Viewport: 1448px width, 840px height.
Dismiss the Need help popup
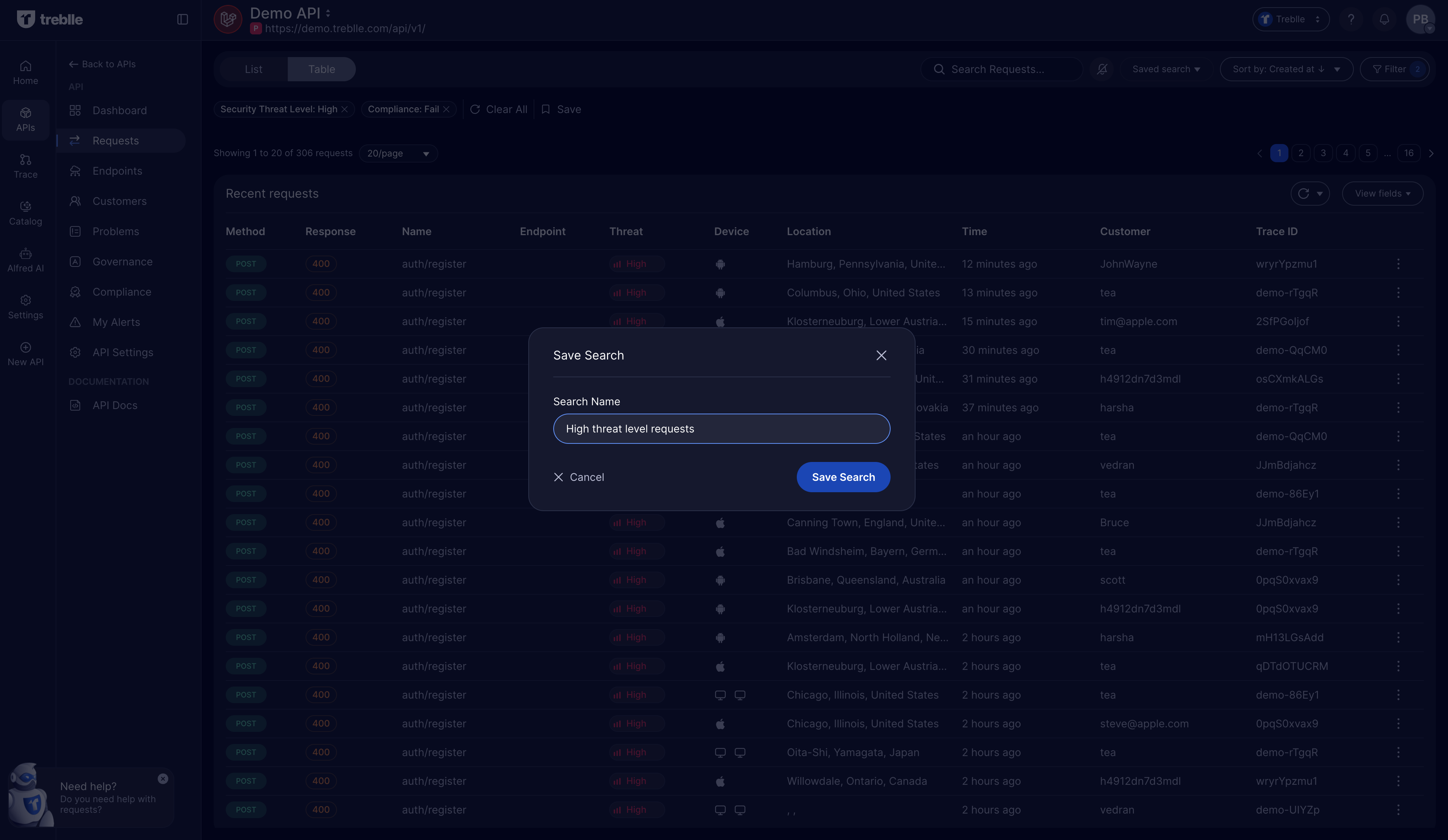coord(163,778)
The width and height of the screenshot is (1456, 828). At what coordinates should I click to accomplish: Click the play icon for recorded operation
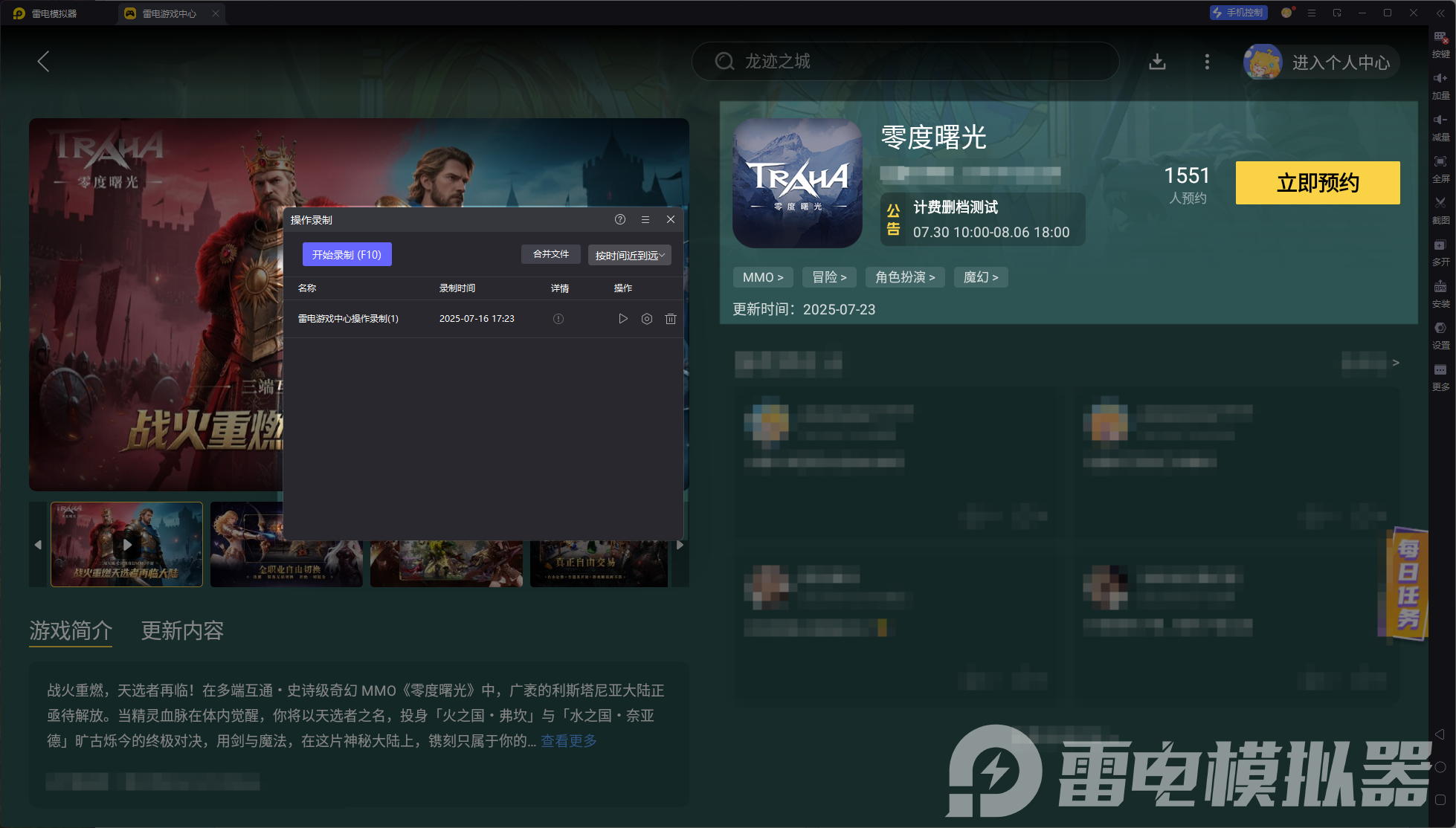click(x=623, y=319)
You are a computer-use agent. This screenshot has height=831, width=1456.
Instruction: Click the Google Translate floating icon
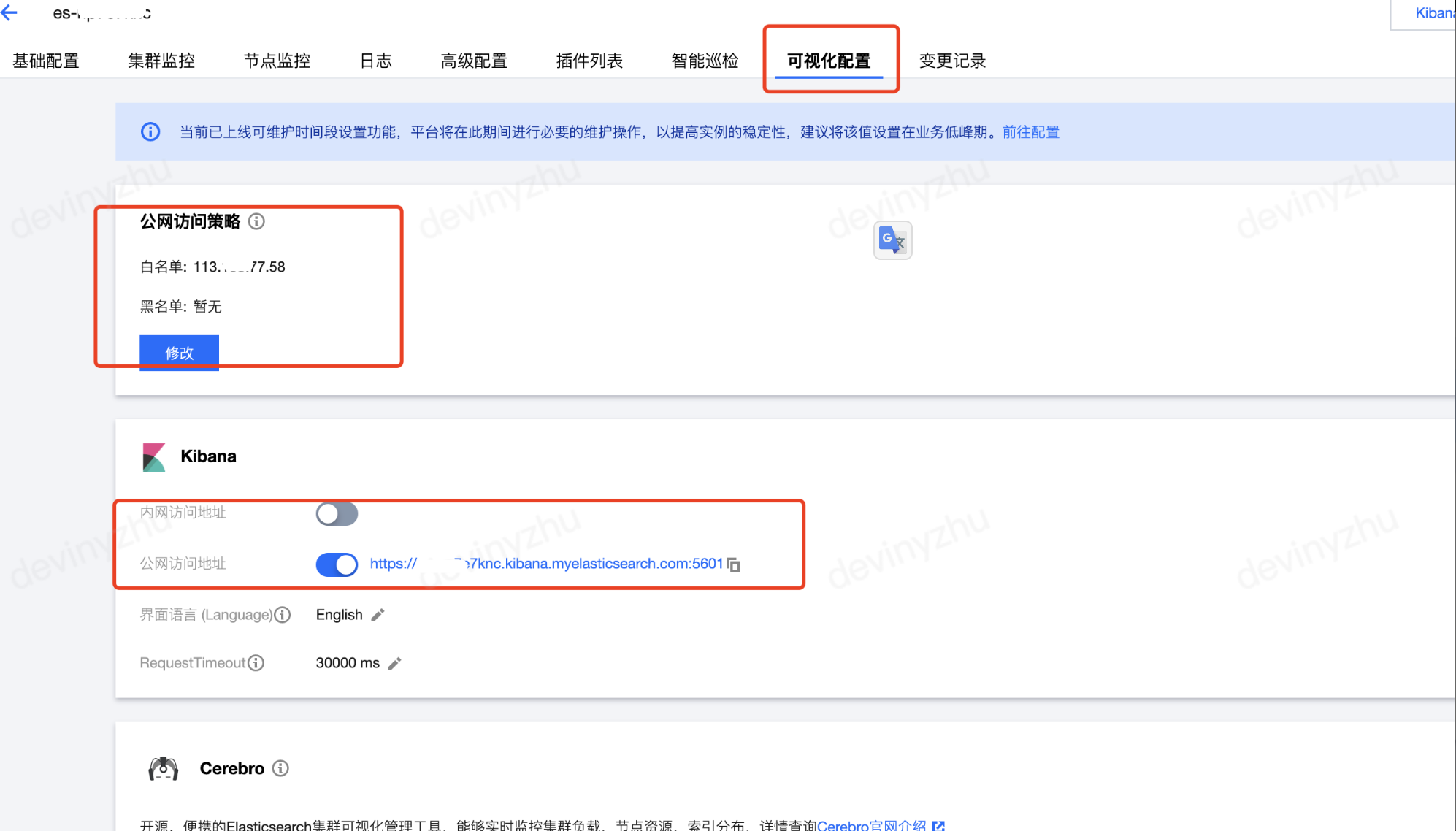[892, 240]
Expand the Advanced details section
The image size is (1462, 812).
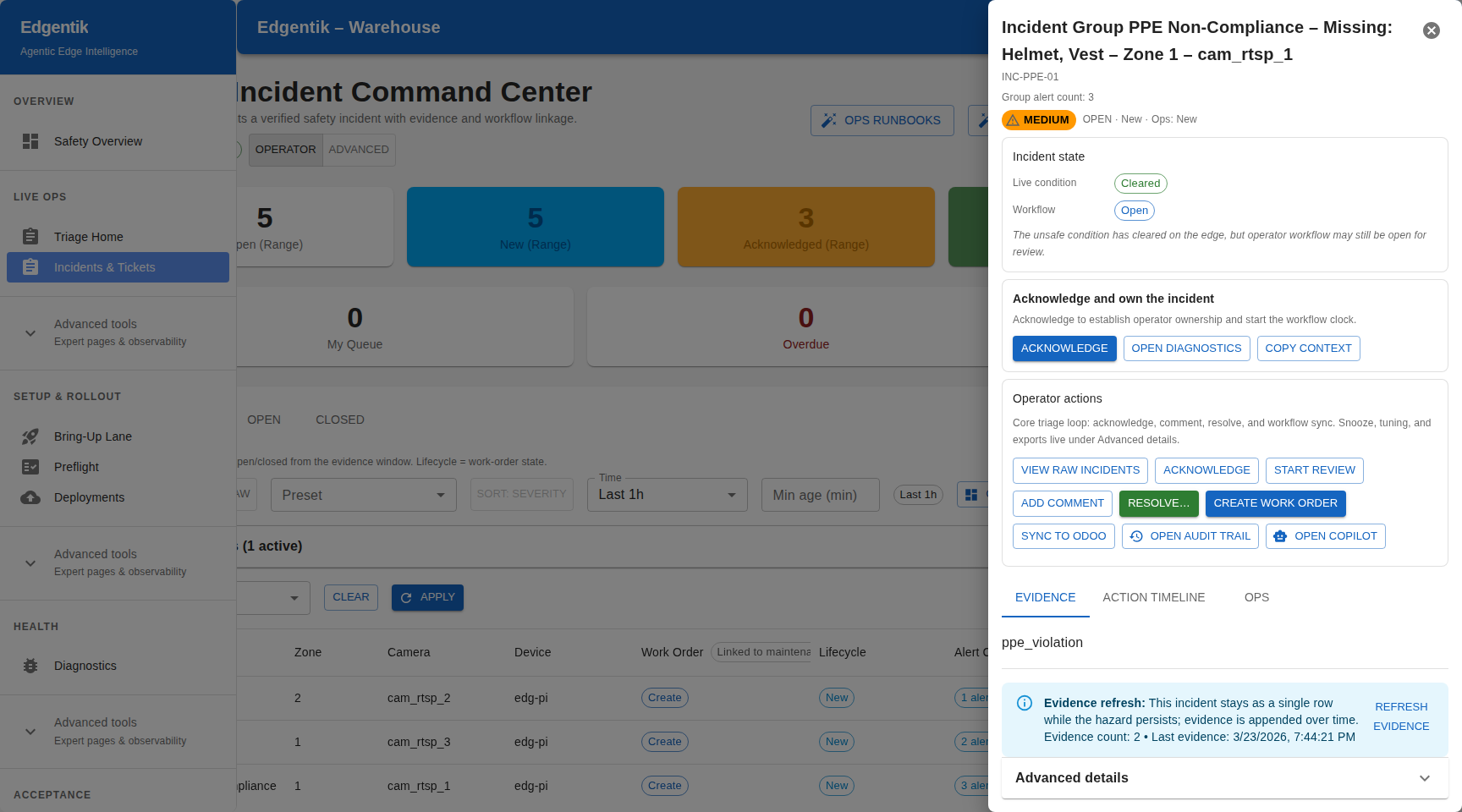tap(1224, 777)
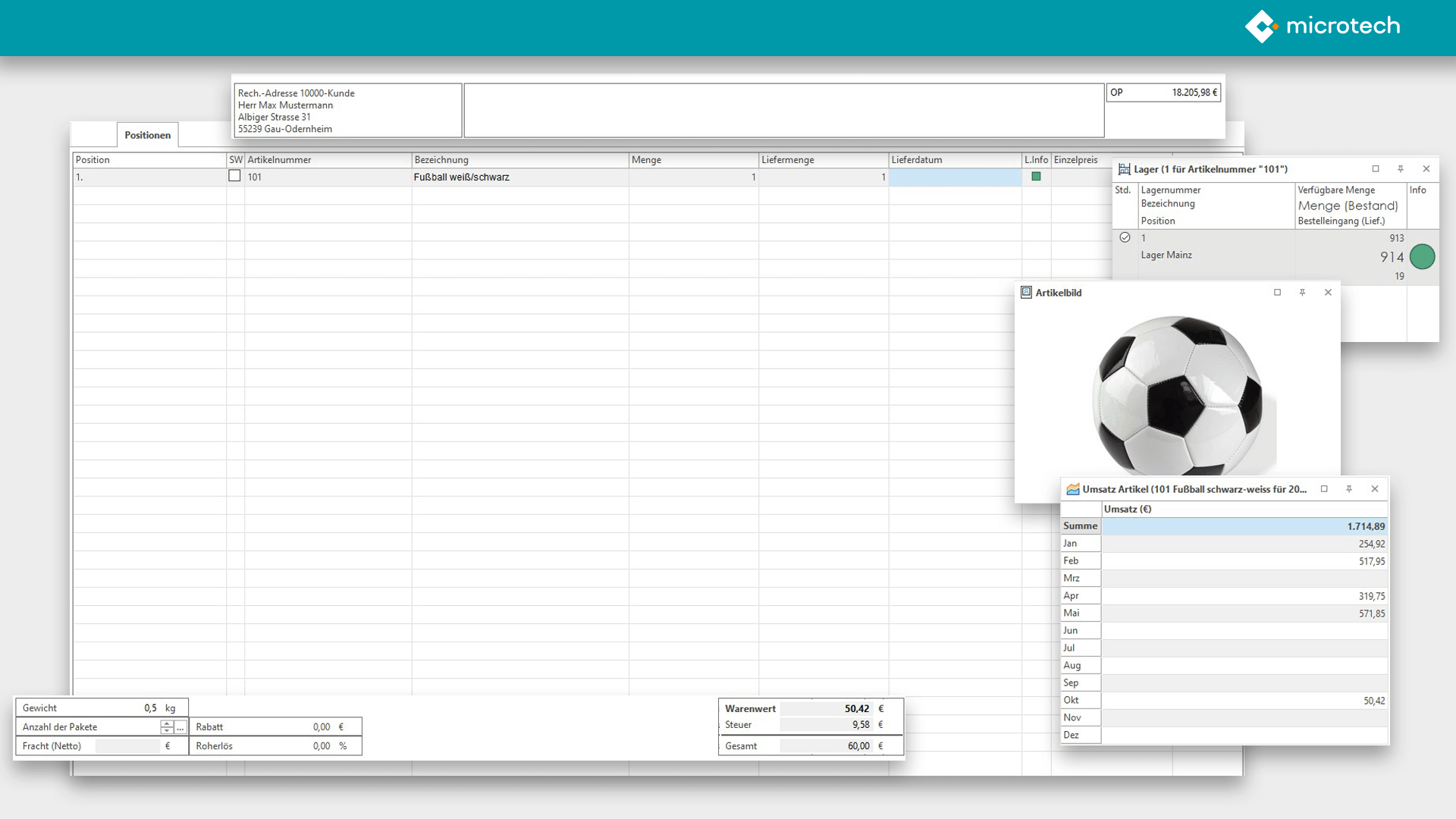The height and width of the screenshot is (819, 1456).
Task: Pin the Umsatz Artikel window
Action: (x=1350, y=489)
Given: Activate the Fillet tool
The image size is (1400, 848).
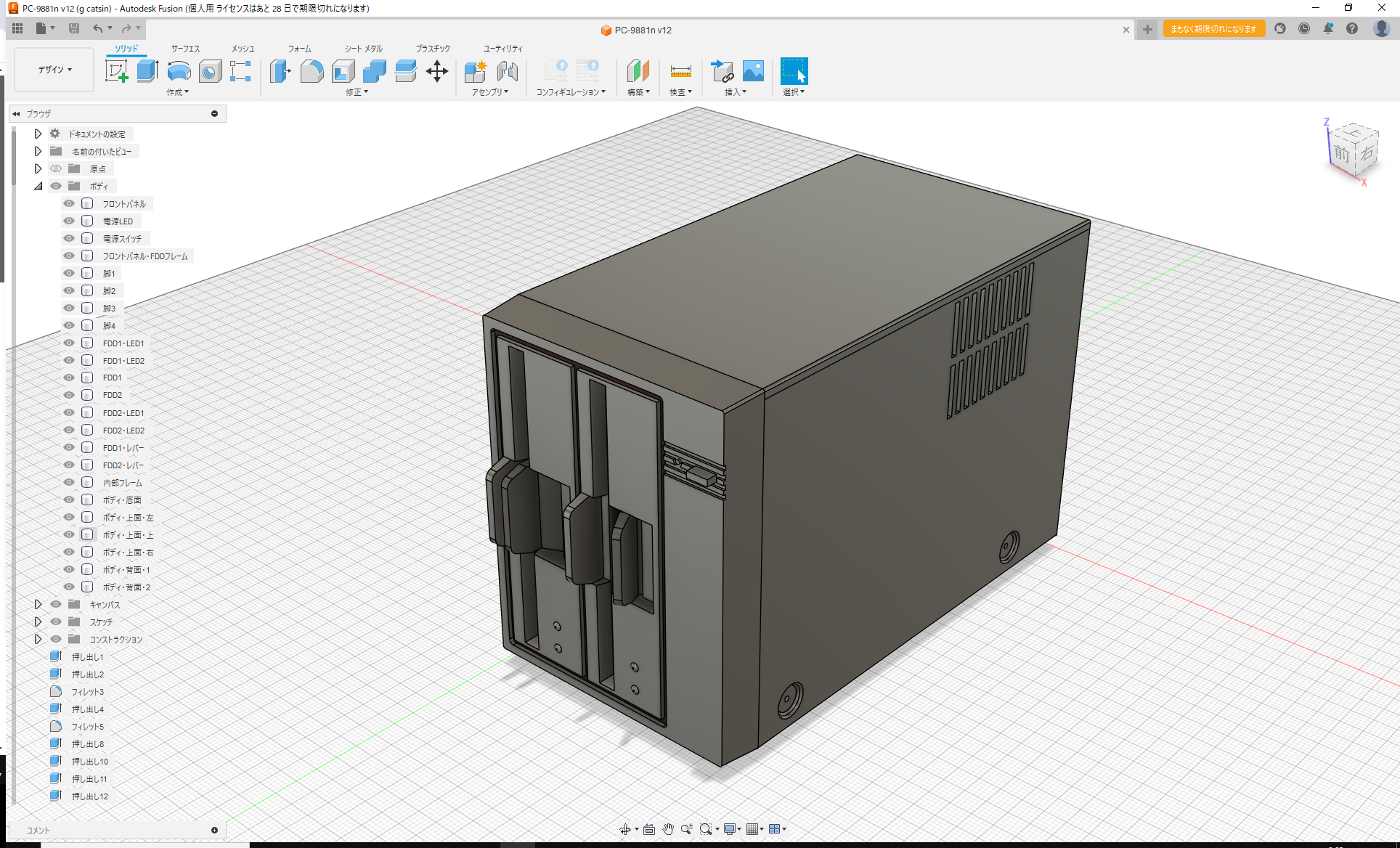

• • • •

In the entries above, find the line containing "Instruction: Click the"; transcribe exactly that line and every line after it through the end, and only those, omitting pictures.

» **EXERCISE RESPONSE**:
Instruction: Click the Google Translate floating icon
[892, 240]
Expand the Advanced details section
The image size is (1462, 812).
tap(1224, 777)
The height and width of the screenshot is (819, 1456).
Task: Pin the Umsatz Artikel window
Action: (x=1350, y=489)
Given: Activate the Fillet tool
The image size is (1400, 848).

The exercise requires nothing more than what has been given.